-- 練習問題 --
(1) 葉月と河村隆一の対談記事について、次の(a)〜(c)が記事の内容と合っているかを「はい」か「いいえ」で答えなさい。判断の根拠となる記事中の言葉もそのまま引用すること。
(a) RYUICHIは、音楽にはパクりというもの自体がないと考えている。
(b) RYUICHIは若い人たちに、好きなアーティストを聴き続けるのはやめるよう勧めている。
(c) RYUICHIによれば、コード進行にはまだ新しいものが多く残されている。
(2) 葉月と河村隆一の対談記事を読み、次の問いに答えなさい。
(a) 今回のアルバムに収録されていると記事で述べられている曲は何か。
(b) RYUICHIは、ジョン・レノンが大好きだった人物として誰の名前を挙げているか。
(c) RYUICHIが例に挙げたデヴィッド・ボウイは、何年代のものか。
(3) 葉月と河村隆一の対談記事について、途切れている箇所から続きを書きなさい。

-- 提示文 --
###
【スペシャル対談】葉月(lynch.) x 河村隆一、先輩・後輩という関係を超えたヴォーカリストが構築する信頼関係

ポスト

■独自性、葉月にしかできないことを続けていくことが第一
■やり続けていったら人が放っておかなくなると思う


――今回のアルバムには「Ray」も収録されています。こうしたカヴァーを聴いたり、自分自身やLUNA SEAからの影響を感じられる歌や音楽を耳にすることってあると思うんです。そんな時、どんな気分になるものなんですか?

RYUICHI:……どうだろう? 嬉しいな、とも思うのと同時に、僕が好きだったアーティストをこの人も好きなのかな、と思うかもしれない。僕、若い子たちによく「大好きなアーティストは誰?」って訊くんです。で、答えが返ってくると今度は「そのアーティストが好きなアーティストが誰だか知ってる?」って訊くんです。で、真似するならその先祖のほうを真似しなさいって言うんです。好きなアーティストはずっと聴いてていい。敢えて意識しなくても勝手に真似ちゃうものだし、追い駆けようと思ってなくても仕草から何から真似してしまう部分が出てきてしまうものだから、それはそのままでいい。ただ、誰にでもかならず先祖がいるわけじゃないですか。そっちまで掘り下げていくと、もしかしたら大好きなアーティストの横でそのアーティストの話ができるかもしれないよって言うんです。

葉月:ああ、なるほど!

RYUICHI:しかも、そうすることですごくオリジナルになりやすいと思うんですよ。僕、音楽にパクりってもの自体がないと思ってる人間なんですね。ホントにメロディをそのまま抜いて持ってきたら駄目だけど(笑)、コード進行なんてもう出尽くしてしまってどれも似たり寄ったりになってしまってるし、そういう意味では声をパクるのも無理だし、パフォーマンスをパクるのも無理。もちろん、大好きだから誰々のライヴでのオープニングの登場の仕方を真似するとかね。70年代のデヴィッド・ボウイがこんなふうにしてたから俺もそんなふうに、みたいなのはあるかもしれないけど、それは「ああ、ファンなんだな」ってクスッと笑えるところだから置いといて(笑)。


▲『葬艶-FUNERAL-』【数量限定豪華盤】


▲『葬艶-FUNERAL-』【通常盤】

――しかも真似してみたところで完全に同じにはなり得ないわけですしね。

RYUICHI:そうなんですよ。そこで、たとえばジョン・レノンが大好きな人に影響されたなら、ジョンが大好きだったエルヴィス・プレスリーとか聴いてみればいいし、その人とプレスリーの話をするようになれたら面白いしね。

――確かに好きなアーティスト、影響を受けたアーティストと、共通するルーツの話ができるというのは面白いですね。

葉月:うん。

RYUICHI:いいですよね。

――なんだか連載企画にしたいくらいです。葉月さんはそういう意味ではどうですか? たとえばLUNA SEAをはじめとする同じ時代のバンドから受けてきたのはとても直接的な影響。その前を遡ってみたりすることで腑に落ちたりすることというのも、なくはないはずで。
###
-- 提供データ --
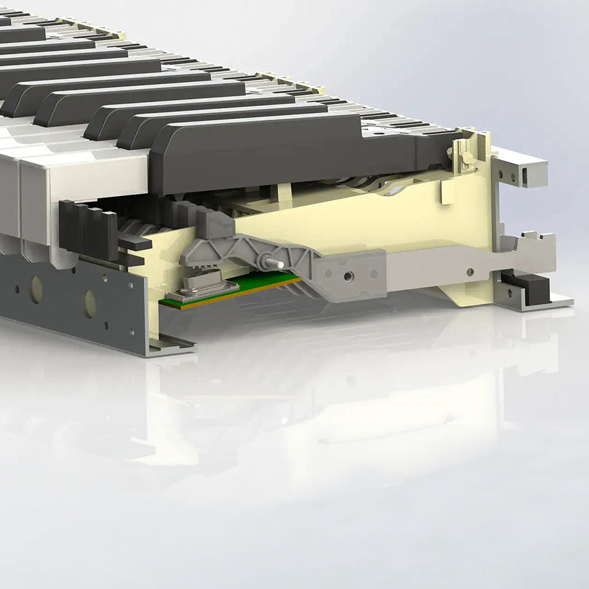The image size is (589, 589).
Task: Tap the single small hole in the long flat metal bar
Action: pos(470,271)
###
-- 各問の解答 --
(1)
(a) はい。「僕、音楽にパクりってもの自体がないと思ってる人間なんですね。」
(b) いいえ。「好きなアーティストはずっと聴いてていい。」
(c) いいえ。「コード進行なんてもう出尽くしてしまってどれも似たり寄ったりになってしまってるし」

(2)
(a) 「Ray」
(b) エルヴィス・プレスリー
(c) 70年代

(3)
葉月:そうですね。やっぱり僕の好きなヴォーカリストのほとんどにとっての共通項だったのがDEAD ENDなんですね。だからDEAD ENDは聴きましたし、なるほどな、と思いました。しかもそれぞれの方に違う形でMORRIEさんに通ずる色というのが出ていたんで。思いきっり出てる方もいれば、むしろ見た目の部分での影響が大きいケースとかもある。そういうのは面白かったですね。

RYUICHI:MORRIEさんを好きになるとね、ロニー・ジェイムズ・ディオとか、THE MISSIONとかTHE THEとかを聴いてみたり。そうやっていろいろとインタビューとかで名前が出てくるものをとりあえず聴いてみる、みたいな。そんな頃が僕にもあった。

――全然違うものが出てきたりすることに驚かされたりする。

RYUICHI:そうなんですよね。でも、MORRIEさんはソロでもバンドでもいろんな音楽をやられてるから。そこが面白いというか、すごく……ああ、こういった部分はここから影響を受けているのか、みたいな。そういう感覚的なところが見えてくる。


――さて、こうしてお話を聞いていても、お2人の間には年齢やキャリアを超えたところでの信頼関係というよりは同朋意識みたいなものを感じさせられます。そういうものを感じられる人とそうじゃない人というのはいると思うんです。その違いって何なんでしょうか?

RYUICHI:やっぱりそこはもしかしたら……僕ももちろん人間なんで、自分勝手に人との出会いだったり友情ってものについて、どこかで線引きしてしまっている部分というのもあると思うんですよね。僕自身、大人になって感じたことがあって。さっきも共通項の話をしていましたよね? 吠える、突き抜ける、壊れる、とか。で、大人になると、学校がないんで、同じ場所にはもう通わなくなる。ライヴも個々にやってるわだし、なかなか打ち上げを一緒にやる機会もなくなっている。ライヴハウスで対バンをやってた頃は、その対バンの仲間たちとしょっちゅう飲んだり、先輩たちとも後輩たちとも一緒にいて、そこで見つけられた共通項から学ぶ部分というのがあったわけですけど……。で、やっぱり今も人と人を繋ぐのは、何かしらの共通項なんでしょうね。何かそういうものを感じた時に、なんか面白そうな子だなとか、俺もなんか学ぶところがあるかもなとか思いながら、近付いていくことになるんじゃないのかな、と。それがまったくない相手とはと、多分連絡先を交換しても連絡しないままいつのまにか終わっていっちゃうんだと思うんですよ。

――確かに昔は無条件に先輩や後輩、複数のバンドが同じ場にいて話をする機会が多かったけども、それが減ってきているぶん、自分のアンテナに引っかかる共通項を追った人がいれば自分から接触したくなる。興味を持てない相手というのは、すなわちそのアンテナに引っかかってくるものがない、ということですよね。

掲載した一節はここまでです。